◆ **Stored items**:
────────────────

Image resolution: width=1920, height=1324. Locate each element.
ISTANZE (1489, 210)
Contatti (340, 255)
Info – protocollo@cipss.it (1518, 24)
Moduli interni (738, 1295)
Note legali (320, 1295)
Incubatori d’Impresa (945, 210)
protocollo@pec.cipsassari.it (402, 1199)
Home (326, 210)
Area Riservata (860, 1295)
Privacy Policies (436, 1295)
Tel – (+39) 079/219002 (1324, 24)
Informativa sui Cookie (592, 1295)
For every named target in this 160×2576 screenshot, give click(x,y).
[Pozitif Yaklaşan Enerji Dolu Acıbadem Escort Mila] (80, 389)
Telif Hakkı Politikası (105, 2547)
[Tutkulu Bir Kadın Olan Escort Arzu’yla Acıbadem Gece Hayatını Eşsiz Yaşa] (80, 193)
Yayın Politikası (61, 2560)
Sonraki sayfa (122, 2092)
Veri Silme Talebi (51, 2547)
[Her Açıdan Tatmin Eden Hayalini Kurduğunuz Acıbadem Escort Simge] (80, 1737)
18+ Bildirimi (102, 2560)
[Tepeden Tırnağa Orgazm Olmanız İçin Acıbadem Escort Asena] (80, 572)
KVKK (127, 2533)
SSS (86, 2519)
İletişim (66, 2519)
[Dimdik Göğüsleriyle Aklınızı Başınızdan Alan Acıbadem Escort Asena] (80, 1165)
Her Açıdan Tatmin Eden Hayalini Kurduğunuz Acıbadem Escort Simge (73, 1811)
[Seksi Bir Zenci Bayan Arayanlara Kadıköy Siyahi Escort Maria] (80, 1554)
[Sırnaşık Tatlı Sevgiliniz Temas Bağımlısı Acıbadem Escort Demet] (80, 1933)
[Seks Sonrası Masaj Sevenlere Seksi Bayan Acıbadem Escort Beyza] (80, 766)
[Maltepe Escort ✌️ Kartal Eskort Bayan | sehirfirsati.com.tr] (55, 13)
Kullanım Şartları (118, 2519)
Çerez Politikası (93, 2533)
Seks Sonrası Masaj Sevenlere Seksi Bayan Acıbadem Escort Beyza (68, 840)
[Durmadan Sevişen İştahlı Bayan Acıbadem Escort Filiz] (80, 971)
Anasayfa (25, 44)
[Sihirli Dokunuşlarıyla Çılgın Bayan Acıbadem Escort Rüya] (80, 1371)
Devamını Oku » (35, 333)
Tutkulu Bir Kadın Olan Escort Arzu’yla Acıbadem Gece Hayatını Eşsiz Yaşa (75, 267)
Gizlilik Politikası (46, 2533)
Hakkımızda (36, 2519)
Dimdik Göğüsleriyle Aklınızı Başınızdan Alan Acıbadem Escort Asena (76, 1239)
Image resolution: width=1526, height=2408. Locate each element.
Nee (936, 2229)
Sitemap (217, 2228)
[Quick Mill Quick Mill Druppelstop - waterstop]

────────────────

◆ **DESCRIPTION OF THE TASK**: Go through the entries above and copy each line with "resolution" in it.

◆ **TASK SOLUTION**:
Image resolution: width=1920, height=1324. Locate each element.
Image resolution: width=1526, height=2408. Locate each element.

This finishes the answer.